- TASKS TO PERFORM:
- 1) In the article about Swamp and the Eugene anarchists, how high up a tree was Swamp living a week before the scene at the coffee shop?
- 2) Resume the article about Swamp and the Eugene anarchists, picking up right after its final sentence.

Swamp's Last Day on Earth . . . And Other True Tales of the Anarchist Underground

Tomorrow, Swamp will shed his name, his friends and his home. Today, he has graffiti to spray-paint, police to dodge and oppressors to overthrow (BY EVAN WRIGHT, from the March 30, 2000 issue)

EVAN WRIGHTPosted Jul 28, 2006 8:18 AM

More: Check out more stories about the eco-radical underground.

It's a couple of Saturdays before Christmas at the Out of the Fog coffee shop in Eugene, Oregon, a place where Santa Claus is just another capitalist oppressor. The Fog, ground zero for Eugene's thriving anarchist population, is located in a warehouse at the edge of town. A young man named Swamp sits at a rickety wooden table on the loading dock. A week ago he was living 170 feet up an old-growth fir tree west of town, but in just the past few days his life has gotten considerably more complicated, and now it looks like he had better get out of Eugene quickly.

Swamp, 26, is one of about twenty local anarchists who crashed the mostly peaceful demonstrations at November's World Trade Organization conference in Seattle, unleashing such a vicious and efficient reign of angry vandalism that 400 armored riot police responded by tear-gassing the entire downtown -- enveloping nonviolent protesters wearing endangered-sea-turtle costumes, labor-union marchers and businessmen who were caught up in the spectacle on their lunch breaks. For four days, the Eugene anarchists roamed downtown Seattle, busting windows, setting fires and redecorating storefronts with anti-corporate slogans. The rampage cost Seattle business owners at least $17 million.

- INFORMATION GIVEN:
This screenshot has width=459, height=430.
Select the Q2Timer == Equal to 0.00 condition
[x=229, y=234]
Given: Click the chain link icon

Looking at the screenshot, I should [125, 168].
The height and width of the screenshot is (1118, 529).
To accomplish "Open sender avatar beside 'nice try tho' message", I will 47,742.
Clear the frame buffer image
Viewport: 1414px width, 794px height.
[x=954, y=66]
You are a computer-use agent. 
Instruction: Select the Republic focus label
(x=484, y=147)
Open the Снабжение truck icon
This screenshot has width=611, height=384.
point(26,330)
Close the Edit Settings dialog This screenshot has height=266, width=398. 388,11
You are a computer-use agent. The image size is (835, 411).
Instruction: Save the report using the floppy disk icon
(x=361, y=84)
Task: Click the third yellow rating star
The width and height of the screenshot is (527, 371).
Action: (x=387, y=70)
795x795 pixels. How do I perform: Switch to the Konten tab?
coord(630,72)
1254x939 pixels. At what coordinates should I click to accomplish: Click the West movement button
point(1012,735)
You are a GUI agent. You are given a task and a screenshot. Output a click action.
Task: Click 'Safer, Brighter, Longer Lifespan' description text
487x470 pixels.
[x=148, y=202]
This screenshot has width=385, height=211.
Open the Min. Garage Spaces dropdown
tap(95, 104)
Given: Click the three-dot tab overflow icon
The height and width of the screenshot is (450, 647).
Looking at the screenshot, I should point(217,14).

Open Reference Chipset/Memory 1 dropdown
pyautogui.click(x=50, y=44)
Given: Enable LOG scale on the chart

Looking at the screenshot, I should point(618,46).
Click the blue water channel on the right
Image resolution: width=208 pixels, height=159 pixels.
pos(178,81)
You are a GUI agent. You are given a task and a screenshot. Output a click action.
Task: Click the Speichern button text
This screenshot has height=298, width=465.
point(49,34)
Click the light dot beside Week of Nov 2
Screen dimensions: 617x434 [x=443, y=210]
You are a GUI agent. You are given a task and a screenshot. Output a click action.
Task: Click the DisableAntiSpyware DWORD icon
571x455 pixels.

- ANSWERS FOR THIS EXERCISE:
- 1) He was living 170 feet up an old-growth fir tree west of town.

- 2)
Swamp was at the center of the action, earning a reputation as one of Eugene's most hard-core revolutionaries. He fought cops, brawled with security guards, "unarrested" three friends by yanking them from the arms of the police, and played a key role in defacing a Starbucks, a Gap and a McDonald's. "He kicked a lot of ass for all of us," says Carlos, one of the anarchists who was with Swamp in Seattle. And while most anarchists tend to take themselves very seriously, Swamp treats his felonious activities as a form of good, clean fun. When a riot cop took a swing at him with a club, Swamp says he blocked it with his hands and taunted his armored attacker: "Hit me! Hit me!"

"That probably wasn't the best tactic," Swamp says, laughing. Right then, three other riot cops stepped forward and complied. They clubbed him, shot his eyes full of pepper spray and tear-gassed him until he puked all over himself.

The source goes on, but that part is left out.